***** EXCERPTED DATA
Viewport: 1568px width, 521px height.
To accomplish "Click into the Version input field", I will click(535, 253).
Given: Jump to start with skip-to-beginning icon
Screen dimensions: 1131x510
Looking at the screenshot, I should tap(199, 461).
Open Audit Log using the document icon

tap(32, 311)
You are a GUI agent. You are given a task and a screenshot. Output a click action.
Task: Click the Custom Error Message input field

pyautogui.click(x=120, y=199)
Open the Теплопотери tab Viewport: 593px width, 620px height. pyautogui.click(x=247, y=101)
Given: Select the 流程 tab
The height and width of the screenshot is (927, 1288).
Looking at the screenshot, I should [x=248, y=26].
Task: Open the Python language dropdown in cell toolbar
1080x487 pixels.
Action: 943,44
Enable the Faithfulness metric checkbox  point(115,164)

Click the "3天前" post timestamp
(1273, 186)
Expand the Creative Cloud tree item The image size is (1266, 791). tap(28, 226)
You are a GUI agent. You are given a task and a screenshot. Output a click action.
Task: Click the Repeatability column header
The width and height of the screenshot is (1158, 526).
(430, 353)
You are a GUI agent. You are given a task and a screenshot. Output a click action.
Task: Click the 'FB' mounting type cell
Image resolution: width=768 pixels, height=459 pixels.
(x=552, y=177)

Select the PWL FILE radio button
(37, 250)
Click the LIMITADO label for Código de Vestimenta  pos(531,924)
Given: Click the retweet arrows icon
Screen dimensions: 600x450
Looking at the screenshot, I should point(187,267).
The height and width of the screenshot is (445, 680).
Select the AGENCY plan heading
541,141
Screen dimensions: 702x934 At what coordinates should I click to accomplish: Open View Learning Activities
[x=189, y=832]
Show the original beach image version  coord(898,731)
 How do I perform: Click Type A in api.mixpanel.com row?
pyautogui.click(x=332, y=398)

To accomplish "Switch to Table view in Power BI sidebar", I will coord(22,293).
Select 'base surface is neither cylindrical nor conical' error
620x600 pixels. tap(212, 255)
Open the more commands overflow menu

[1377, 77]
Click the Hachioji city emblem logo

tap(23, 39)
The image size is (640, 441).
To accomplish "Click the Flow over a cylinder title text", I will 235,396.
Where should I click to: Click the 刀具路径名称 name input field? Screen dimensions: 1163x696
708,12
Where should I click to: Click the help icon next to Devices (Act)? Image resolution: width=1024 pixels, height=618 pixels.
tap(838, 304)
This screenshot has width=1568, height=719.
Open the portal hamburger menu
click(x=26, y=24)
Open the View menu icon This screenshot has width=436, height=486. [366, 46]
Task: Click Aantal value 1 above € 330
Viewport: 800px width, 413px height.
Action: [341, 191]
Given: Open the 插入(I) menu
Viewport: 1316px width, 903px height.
**********
GOAL OF THE EXERCISE: The entire listing needs to be output again, exactly, please.

EXERCISE SOLUTION:
Viewport: 1568px width, 521px height.
To accomplish "Click into the Version input field", I will click(535, 253).
Given: Jump to start with skip-to-beginning icon
Screen dimensions: 1131x510
Looking at the screenshot, I should tap(199, 461).
Open Audit Log using the document icon

tap(32, 311)
You are a GUI agent. You are given a task and a screenshot. Output a click action.
Task: Click the Custom Error Message input field

pyautogui.click(x=120, y=199)
Open the Теплопотери tab Viewport: 593px width, 620px height. pyautogui.click(x=247, y=101)
Given: Select the 流程 tab
The height and width of the screenshot is (927, 1288).
Looking at the screenshot, I should [x=248, y=26].
Task: Open the Python language dropdown in cell toolbar
1080x487 pixels.
Action: 943,44
Enable the Faithfulness metric checkbox  point(115,164)

Click the "3天前" post timestamp
(1273, 186)
Expand the Creative Cloud tree item The image size is (1266, 791). tap(28, 226)
You are a GUI agent. You are given a task and a screenshot. Output a click action.
Task: Click the Repeatability column header
The width and height of the screenshot is (1158, 526).
(430, 353)
You are a GUI agent. You are given a task and a screenshot. Output a click action.
Task: Click the 'FB' mounting type cell
Image resolution: width=768 pixels, height=459 pixels.
(x=552, y=177)

Select the PWL FILE radio button
(37, 250)
Click the LIMITADO label for Código de Vestimenta  pos(531,924)
Given: Click the retweet arrows icon
Screen dimensions: 600x450
Looking at the screenshot, I should point(187,267).
The height and width of the screenshot is (445, 680).
Select the AGENCY plan heading
541,141
Screen dimensions: 702x934 At what coordinates should I click to accomplish: Open View Learning Activities
[x=189, y=832]
Show the original beach image version  coord(898,731)
 How do I perform: Click Type A in api.mixpanel.com row?
pyautogui.click(x=332, y=398)

To accomplish "Switch to Table view in Power BI sidebar", I will coord(22,293).
Select 'base surface is neither cylindrical nor conical' error
620x600 pixels. tap(212, 255)
Open the more commands overflow menu

[1377, 77]
Click the Hachioji city emblem logo

tap(23, 39)
The image size is (640, 441).
To accomplish "Click the Flow over a cylinder title text", I will 235,396.
Where should I click to: Click the 刀具路径名称 name input field? Screen dimensions: 1163x696
708,12
Where should I click to: Click the help icon next to Devices (Act)? Image resolution: width=1024 pixels, height=618 pixels.
tap(838, 304)
This screenshot has width=1568, height=719.
Open the portal hamburger menu
click(x=26, y=24)
Open the View menu icon This screenshot has width=436, height=486. [366, 46]
Task: Click Aantal value 1 above € 330
Viewport: 800px width, 413px height.
Action: [341, 191]
Given: Open the 插入(I) menu
Viewport: 1316px width, 903px height.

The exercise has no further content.